Même si la Mauritanie entretient de bonnes relations avec les autorités de transition maliennes, elle reste attachée à une approche plus consensuelle au sein des organisations régionales et internationales. Nouakchott n’a pas systématiquement épousé les positions défendues par Bamako sur tous les dossiers régionaux.

L’équation nouvelle de l’AES

La rencontre intervient également dans un contexte marqué par la consolidation de l’Alliance des États du Sahel (AES) réunissant le Mali, le Burkina Faso et le Niger. La Mauritanie n’est pas membre de cette confédération mais suit avec attention son évolution. Nouakchott sait que l’AES modifie progressivement les équilibres sécuritaires et géopolitiques de l’Afrique de l’Ouest.

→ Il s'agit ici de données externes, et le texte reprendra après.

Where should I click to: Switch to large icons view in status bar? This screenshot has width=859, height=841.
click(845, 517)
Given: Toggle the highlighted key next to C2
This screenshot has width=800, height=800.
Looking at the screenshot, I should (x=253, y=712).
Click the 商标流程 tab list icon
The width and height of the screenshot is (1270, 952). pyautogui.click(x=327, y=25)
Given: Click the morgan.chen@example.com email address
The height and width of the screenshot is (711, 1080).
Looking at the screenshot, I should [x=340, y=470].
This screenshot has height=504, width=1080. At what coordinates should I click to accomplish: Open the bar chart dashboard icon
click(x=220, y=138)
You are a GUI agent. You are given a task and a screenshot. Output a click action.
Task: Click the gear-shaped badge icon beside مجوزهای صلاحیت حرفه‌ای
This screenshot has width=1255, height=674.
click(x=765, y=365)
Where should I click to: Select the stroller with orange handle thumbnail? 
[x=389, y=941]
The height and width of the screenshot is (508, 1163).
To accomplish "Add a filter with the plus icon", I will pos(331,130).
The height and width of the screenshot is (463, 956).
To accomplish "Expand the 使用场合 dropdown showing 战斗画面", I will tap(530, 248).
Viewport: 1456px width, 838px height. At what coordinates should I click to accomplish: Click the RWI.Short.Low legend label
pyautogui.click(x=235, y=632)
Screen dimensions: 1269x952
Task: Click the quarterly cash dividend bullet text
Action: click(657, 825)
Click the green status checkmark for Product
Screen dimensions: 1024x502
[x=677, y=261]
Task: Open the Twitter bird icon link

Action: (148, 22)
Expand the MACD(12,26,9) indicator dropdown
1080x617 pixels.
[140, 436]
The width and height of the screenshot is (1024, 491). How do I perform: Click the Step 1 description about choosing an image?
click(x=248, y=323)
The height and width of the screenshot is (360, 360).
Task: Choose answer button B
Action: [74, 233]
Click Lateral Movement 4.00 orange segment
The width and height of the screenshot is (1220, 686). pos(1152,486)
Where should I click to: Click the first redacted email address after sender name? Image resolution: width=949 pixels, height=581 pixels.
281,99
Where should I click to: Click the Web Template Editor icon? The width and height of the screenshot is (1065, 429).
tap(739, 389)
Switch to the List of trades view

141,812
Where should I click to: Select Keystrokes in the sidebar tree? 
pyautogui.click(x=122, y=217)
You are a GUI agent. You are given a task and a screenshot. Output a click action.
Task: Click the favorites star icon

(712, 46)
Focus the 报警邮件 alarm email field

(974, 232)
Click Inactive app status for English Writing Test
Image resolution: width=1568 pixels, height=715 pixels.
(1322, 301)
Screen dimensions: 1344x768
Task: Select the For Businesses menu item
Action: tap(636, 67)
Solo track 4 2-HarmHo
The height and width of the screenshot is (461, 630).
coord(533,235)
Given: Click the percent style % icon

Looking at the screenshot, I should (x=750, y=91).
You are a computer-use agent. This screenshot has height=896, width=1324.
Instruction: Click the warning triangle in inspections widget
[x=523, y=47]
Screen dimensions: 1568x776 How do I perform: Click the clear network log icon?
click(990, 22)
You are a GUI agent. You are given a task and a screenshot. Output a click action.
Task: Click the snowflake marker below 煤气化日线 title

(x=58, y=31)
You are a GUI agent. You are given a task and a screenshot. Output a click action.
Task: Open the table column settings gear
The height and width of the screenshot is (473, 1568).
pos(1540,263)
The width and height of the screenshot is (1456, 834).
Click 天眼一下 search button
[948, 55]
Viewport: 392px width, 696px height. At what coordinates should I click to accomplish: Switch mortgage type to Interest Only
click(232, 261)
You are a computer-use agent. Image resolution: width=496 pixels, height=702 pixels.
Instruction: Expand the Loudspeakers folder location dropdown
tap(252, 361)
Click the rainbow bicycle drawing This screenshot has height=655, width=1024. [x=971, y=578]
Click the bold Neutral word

Pour Bamako, il est important d’éviter que la montée en puissance de l’AES ne soit perçue comme un facteur d’isolement vis-à-vis de ses voisins non membres. La visite du ministre mauritanien de la Défense envoie ainsi un signal de continuité diplomatique : le Mali entend renforcer l’AES sans rompre avec ses partenaires traditionnels.

Une convergence autour de la stabilité régionale

Au-delà des intérêts nationaux, les deux pays partagent aujourd’hui une même préoccupation : empêcher l’extension de l’instabilité sahélienne vers la façade atlantique. La progression des groupes armés vers certaines zones du Mali occidental, les trafics transfrontaliers, les déplacements de populations, les effets du changement climatique et la fragilité économique de nombreux territoires sahéliens constituent des défis communs.

Dans ce contexte, la visite de Hanana Ould Sidi à Koulouba apparaît moins comme une simple transmission de courrier présidentiel que comme une opération de réassurance stratégique entre deux États qui savent que leur sécurité demeure étroitement liée.

Quid de la lecture géopolitique

Le véritable message de cette rencontre est sans doute le suivant : alors que le Sahel traverse une phase de profondes recompositions politiques et sécuritaires, Bamako et Nouakchott cherchent à préserver un canal privilégié de concertation. Les deux capitales comprennent qu’aucune solution durable aux crises sahéliennes ne pourra émerger sans une coopération étroite entre les États riverains du désert. Derrière les salutations fraternelles échangées entre Assimi Goïta et Mohamed Ould Cheikh El Ghazouani se dessine ainsi une réalité stratégique plus profonde : la stabilité de la Mauritanie passe en partie par celle du Mali, et réciproquement.